Bethune-Cookman announced Wednesday the hiring of former NBA player and collegiate head coach Reggie Theus as the school’s new athletic director and head men’s basketball coach. Theus has been the head coach at both New Mexico State and Cal State Northridge, and also coached the NBA’s Sacramento Kings, NBDL’s Los Angeles D-Fenders and Bivouac in the BIG3.
“The Wildcats could not be any more excited about Reggie Theus taking the lead,” Interim President Hiram Powell said in a release. “We have a respected and beloved athletic program with a remarkable legacy, and like our peer institutions, our programs have been disrupted due to the COVID-19 pandemic. Having Reggie launch our new season and directing the future of our athletes will take us to the next level.”
After a fifteen-year playing career, the two-time NBA All-Star got started in coaching in 2003 as an assistant under Rick Pitino at Louisville and was part of the Cardinals’ 2005 Final Four team. He was then hired by New Mexico State, going 41-23 in two seasons and reaching the NCAA Tournament in 2007. He was hired away by the Sacramento Kings that same year and although his sole year there was rough, he stayed in the pro game as an assistant with the Minnesota Timberwolves for two seasons and the head coach of the D-Fenders (now the South Bay Lakers) for one year.

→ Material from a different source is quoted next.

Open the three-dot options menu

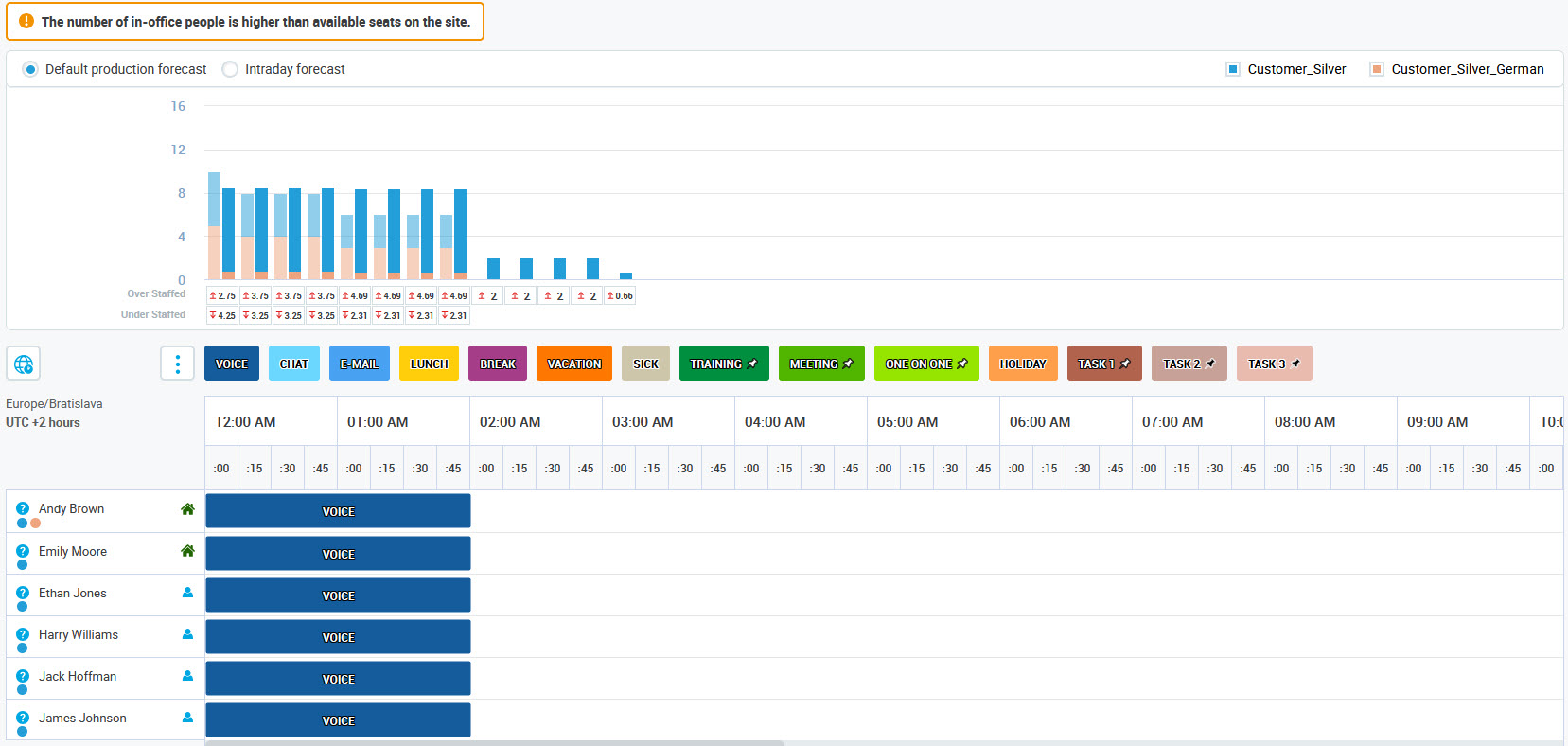(x=177, y=364)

“I’ve had the great fortune of working in both professional and college sports most of my career, and being presented the opportunity to lead B-CU’s athletic department is another dream being fulfilled,” Theus said. “Becoming part of the family and culture of such a respected HBCU is the chance of a lifetime. I am eager to share my professional sports experiences to take the Wildcats even further. I look forward to every moment of this new role.”
Theus was most recently the head coach at Cal State Northridge, where he officially went 44-105 in five seasons at the helm.
This will be his first foray into administration, taking the dual AD/head coach role for a program entering its first season as a member of the SWAC after spending the last 42 years in the MEAC.